* [CHALLENGES]:
A – In the CDF estimation assignment, how many electronic components had their failure times observed?
B – List every failure time, in hours, given in the CDF estimation assignment.
C – Pick up the CDF estimation assignment after its last line and write what comes next.

* [PASSAGE GIVEN]:
Assignment Objectives
Develop a clear technical understanding of nonparametric
cumulative distribution function (CDF) estimation and various kernel
density estimators.
Translate mathematical formulas into R functions and apply them
to solve related problems.
Create effective visualizations to demonstrate your understanding
of key concepts in the following questions.
Question 1: Cumulative Distribution Function (CDF)
Estimation
The following failure times (in hours) were observed for 8 electronic
components:
23, 45, 67, 89, 112, 156, 189, 245
- Write an R function implementing the ECDF \(\hat{F}_n(t)\) according to its
mathematical definition. Validate your implementation using R’s ecdf()
function on the given data, with comparison based on their step
functions.
x <- c(23, 45, 67, 89, 112, 156, 189, 245)

* [RECORD EXTRACTS]:
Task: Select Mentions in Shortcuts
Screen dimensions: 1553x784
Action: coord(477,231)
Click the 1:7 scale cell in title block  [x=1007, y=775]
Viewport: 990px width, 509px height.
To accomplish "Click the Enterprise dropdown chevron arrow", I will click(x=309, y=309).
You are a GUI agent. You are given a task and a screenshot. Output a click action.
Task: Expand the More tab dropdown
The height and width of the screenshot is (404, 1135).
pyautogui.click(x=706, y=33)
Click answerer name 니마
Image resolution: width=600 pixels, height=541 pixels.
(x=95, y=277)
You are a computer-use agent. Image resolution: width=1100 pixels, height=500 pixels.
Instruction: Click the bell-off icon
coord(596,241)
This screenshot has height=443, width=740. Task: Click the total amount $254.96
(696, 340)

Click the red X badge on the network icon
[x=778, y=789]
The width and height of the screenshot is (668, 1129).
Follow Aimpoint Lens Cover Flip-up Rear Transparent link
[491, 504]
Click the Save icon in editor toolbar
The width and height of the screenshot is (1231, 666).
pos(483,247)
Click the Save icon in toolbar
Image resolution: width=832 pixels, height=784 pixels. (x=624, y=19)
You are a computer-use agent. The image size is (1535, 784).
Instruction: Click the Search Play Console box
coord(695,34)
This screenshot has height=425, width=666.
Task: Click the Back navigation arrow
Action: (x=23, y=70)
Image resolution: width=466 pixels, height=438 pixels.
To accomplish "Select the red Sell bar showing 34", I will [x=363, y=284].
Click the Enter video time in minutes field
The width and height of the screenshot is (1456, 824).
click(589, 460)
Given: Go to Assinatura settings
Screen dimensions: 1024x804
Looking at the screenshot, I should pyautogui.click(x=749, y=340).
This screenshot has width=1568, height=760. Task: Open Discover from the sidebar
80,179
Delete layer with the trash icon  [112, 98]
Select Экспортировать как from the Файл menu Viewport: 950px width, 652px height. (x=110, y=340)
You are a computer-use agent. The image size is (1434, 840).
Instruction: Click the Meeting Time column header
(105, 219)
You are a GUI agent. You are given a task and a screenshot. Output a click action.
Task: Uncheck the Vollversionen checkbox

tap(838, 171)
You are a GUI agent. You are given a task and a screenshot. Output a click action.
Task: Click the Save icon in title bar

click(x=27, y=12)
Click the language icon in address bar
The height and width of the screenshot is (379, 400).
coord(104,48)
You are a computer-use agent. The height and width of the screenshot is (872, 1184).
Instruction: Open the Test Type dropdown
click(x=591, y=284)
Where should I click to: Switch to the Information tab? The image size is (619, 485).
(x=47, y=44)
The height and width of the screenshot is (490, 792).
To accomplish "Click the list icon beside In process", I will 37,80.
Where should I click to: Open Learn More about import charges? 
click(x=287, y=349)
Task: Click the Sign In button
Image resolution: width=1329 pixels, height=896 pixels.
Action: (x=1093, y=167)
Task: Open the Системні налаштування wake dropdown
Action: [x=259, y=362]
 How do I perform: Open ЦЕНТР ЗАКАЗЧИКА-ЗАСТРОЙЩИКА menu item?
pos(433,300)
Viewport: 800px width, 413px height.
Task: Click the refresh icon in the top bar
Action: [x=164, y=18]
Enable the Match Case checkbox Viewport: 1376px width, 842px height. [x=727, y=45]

* [FINAL RESULTS]:
A – 8

B – 23, 45, 67, 89, 112, 156, 189, 245

C –
# My ECDF
my_ecdf <- function(data) {
n <- length(data)
function(t) {
sum(data <= t) / n
}
}
my_ecdf <- my_ecdf(x)
I will validate my implementation of the ECDF using R’s ecf()
function. First, I will do so by using several different values as
input, and ensuring that I get the same results from both ways.
# R's ECDF
R_ecdf <- ecdf(x)
# Comparing ECDF values between my function and R's function
t_vals <- seq(0, 260, by = 50)
cbind(
t = t_vals,
my_ecdf = sapply(t_vals, my_ecdf),
builtin = R_ecdf(t_vals)
)
t my_ecdf builtin
[1,] 0 0.000 0.000
[2,] 50 0.250 0.250
[3,] 100 0.500 0.500
[4,] 150 0.625 0.625
[5,] 200 0.875 0.875
[6,] 250 1.000 1.000
The values match up perfectly between my ECDF and the built-in R ECDF
indicating that my function has been created properly.
plot(R_ecdf, verticals = TRUE, do.points = FALSE, col = "blue", lwd = 2,
main = "Comparison of MY ECDF and R's ECDF",
xlab = "Failure Times",
ylab = "ECDF")
t_grid <- seq(0, 260, length.out = 1000)
lines(t_grid, sapply(t_grid, my_ecdf), type = "s", col = "orange",
lwd = 2,lty = 2)
legend("bottomright", legend = c("R ecdf()", "My ECDF"),
col = c("blue", "orange"), lty = c(1, 2), lwd = 2, bty = "n")

As seen in the graph above, my ECDF and the built-in R ECDF match up
perfectly, thus validating my function.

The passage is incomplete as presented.